#### ACTIVITY:
Copy out all lines in the material below that contain the string "computer".

#### STORED DATA:

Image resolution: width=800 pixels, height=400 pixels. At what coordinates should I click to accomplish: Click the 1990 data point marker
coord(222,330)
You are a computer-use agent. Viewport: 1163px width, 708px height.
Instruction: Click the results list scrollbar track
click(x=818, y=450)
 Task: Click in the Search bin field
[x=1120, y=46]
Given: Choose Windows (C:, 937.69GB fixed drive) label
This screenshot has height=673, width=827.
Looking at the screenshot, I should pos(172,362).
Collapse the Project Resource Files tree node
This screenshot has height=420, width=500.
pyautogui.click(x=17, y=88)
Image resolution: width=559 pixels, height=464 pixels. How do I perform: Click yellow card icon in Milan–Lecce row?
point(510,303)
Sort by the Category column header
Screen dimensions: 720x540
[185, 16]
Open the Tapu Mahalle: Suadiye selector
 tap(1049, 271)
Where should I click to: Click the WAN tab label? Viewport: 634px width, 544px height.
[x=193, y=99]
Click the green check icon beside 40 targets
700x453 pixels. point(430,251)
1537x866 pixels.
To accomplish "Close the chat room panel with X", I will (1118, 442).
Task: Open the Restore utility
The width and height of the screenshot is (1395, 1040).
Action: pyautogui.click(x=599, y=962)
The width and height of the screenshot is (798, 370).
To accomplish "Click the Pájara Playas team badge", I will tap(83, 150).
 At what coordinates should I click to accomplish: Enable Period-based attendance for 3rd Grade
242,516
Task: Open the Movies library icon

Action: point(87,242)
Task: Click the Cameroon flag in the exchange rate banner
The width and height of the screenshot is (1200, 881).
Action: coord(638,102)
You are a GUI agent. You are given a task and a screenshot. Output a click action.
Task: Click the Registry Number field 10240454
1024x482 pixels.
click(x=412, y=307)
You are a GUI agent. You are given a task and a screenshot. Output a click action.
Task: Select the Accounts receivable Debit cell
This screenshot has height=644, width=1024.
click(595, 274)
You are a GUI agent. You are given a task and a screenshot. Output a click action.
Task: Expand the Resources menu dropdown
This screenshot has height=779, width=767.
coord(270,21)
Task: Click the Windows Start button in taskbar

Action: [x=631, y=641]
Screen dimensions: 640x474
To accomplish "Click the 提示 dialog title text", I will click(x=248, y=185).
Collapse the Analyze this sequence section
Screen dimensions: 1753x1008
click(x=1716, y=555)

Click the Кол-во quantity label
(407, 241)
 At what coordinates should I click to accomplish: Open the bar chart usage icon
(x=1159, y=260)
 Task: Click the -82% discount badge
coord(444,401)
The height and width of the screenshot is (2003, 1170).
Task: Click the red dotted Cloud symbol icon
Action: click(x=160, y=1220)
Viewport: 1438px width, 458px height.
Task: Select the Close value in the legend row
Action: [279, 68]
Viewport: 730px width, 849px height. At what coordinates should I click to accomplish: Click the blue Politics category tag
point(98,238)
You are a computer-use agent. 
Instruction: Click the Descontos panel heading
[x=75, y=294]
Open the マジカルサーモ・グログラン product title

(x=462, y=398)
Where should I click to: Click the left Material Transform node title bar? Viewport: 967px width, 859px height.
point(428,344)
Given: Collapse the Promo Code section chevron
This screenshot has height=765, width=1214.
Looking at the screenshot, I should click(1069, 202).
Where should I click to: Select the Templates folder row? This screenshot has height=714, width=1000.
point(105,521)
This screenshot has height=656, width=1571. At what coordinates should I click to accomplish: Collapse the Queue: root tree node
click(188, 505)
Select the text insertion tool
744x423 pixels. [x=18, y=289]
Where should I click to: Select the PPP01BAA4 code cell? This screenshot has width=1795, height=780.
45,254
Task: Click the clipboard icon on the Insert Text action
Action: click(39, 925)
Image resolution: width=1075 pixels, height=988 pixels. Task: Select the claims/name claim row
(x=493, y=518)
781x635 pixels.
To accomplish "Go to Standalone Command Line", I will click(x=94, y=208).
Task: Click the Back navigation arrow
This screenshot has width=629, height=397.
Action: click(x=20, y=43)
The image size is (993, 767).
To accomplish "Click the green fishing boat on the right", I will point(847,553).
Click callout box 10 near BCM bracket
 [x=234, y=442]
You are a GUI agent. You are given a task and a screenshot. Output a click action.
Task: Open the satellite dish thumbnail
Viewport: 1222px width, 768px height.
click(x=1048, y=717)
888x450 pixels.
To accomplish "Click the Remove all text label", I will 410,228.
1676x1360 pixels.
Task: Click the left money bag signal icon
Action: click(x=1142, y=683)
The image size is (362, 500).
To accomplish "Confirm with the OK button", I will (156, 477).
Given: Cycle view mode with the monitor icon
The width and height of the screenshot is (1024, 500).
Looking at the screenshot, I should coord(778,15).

#### OUTPUT BELOW:
You are a computer-use agent. Viewport: 1163px width, 708px height.
You are a computer-use agent. 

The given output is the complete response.